Your objective –
Tally the lines below that contain the word "agent". Only the number should be returned.

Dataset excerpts
##########

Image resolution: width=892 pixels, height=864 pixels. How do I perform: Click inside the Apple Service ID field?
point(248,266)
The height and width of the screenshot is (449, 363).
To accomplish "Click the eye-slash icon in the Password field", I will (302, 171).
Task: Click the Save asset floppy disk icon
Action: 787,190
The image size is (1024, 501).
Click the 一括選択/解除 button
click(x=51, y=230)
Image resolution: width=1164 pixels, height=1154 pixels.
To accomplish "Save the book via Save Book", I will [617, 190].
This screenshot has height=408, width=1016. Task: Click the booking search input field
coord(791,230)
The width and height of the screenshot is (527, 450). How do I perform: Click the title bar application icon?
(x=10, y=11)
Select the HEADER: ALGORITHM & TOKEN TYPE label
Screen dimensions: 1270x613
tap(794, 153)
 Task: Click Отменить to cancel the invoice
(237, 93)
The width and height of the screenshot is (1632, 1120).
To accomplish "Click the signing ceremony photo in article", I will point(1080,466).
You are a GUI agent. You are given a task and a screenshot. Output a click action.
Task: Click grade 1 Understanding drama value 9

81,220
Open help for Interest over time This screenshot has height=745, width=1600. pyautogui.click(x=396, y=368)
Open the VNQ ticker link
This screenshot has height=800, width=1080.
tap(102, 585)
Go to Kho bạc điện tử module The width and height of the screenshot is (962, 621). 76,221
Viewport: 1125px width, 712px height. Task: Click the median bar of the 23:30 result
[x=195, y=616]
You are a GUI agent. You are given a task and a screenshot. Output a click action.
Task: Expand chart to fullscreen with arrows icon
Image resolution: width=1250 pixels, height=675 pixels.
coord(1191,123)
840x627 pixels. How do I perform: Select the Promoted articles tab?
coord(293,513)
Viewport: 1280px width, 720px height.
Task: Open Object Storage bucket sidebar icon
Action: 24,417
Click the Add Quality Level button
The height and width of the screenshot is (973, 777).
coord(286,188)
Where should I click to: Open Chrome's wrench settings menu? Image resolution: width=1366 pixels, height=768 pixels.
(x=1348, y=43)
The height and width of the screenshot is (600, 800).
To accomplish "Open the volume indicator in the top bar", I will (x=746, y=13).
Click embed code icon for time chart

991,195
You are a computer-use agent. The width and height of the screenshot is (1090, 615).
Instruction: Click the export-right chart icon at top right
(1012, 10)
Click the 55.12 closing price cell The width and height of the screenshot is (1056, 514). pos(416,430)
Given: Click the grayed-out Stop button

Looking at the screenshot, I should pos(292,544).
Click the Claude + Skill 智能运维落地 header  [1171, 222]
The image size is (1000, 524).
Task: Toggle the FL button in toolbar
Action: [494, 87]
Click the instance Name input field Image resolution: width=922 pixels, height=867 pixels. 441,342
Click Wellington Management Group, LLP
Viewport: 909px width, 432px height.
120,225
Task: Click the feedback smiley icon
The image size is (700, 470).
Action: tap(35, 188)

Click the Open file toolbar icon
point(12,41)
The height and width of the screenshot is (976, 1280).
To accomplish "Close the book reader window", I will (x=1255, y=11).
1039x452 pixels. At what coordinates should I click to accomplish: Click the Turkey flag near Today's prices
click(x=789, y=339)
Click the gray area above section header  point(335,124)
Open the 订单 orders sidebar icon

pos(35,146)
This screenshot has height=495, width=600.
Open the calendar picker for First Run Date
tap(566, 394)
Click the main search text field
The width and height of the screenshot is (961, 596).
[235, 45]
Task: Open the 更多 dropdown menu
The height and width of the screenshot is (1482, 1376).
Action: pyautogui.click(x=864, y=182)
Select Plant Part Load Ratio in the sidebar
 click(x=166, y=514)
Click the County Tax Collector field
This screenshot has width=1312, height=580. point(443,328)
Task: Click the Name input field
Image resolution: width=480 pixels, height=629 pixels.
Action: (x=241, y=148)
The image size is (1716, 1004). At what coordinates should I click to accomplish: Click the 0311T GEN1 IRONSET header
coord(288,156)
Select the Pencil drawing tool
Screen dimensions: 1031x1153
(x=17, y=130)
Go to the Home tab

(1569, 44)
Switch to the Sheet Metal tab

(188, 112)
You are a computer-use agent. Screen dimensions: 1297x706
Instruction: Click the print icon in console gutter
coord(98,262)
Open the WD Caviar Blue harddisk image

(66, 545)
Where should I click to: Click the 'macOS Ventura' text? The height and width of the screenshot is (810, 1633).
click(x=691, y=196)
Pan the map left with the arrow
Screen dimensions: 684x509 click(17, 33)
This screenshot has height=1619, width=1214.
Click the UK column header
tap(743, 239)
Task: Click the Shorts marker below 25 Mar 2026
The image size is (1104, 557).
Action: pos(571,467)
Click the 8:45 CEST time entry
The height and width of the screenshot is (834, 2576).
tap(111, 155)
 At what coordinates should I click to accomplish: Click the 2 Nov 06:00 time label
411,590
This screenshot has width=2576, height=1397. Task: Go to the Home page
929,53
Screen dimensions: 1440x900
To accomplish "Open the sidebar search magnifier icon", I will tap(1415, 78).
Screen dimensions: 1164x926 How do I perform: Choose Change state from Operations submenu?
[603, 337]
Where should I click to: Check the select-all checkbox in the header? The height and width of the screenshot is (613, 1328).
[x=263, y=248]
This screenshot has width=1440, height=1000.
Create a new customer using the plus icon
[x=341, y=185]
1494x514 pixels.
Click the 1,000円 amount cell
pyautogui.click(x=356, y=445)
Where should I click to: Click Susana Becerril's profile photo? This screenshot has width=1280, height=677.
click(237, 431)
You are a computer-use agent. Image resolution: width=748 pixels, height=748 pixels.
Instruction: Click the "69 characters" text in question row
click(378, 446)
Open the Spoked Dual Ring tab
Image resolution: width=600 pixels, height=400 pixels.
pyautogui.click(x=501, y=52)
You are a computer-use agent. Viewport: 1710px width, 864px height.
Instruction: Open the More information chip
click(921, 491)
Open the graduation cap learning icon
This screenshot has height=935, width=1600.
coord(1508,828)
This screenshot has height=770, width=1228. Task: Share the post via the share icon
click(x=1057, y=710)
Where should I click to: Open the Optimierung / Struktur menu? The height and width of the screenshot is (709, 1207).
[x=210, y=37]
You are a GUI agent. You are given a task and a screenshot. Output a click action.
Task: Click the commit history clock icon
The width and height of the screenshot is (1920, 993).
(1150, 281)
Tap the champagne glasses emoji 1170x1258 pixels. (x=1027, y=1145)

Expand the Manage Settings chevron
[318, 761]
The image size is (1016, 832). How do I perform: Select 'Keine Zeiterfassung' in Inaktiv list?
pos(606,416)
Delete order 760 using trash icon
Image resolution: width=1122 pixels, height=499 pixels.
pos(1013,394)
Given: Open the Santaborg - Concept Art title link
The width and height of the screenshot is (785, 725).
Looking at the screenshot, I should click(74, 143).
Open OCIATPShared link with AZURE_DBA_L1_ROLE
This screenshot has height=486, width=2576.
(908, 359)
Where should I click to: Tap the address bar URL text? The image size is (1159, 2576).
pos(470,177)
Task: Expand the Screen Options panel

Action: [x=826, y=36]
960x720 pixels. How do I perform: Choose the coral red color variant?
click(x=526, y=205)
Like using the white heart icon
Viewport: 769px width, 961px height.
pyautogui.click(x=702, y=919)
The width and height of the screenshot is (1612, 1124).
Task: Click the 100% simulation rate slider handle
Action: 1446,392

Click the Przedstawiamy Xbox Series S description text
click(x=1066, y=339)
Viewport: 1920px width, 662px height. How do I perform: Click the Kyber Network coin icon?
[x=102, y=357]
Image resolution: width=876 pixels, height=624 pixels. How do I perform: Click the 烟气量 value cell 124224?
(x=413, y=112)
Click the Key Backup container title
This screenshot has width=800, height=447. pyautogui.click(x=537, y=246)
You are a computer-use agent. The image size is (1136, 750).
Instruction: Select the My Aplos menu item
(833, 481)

##########

Solution to the problem –
8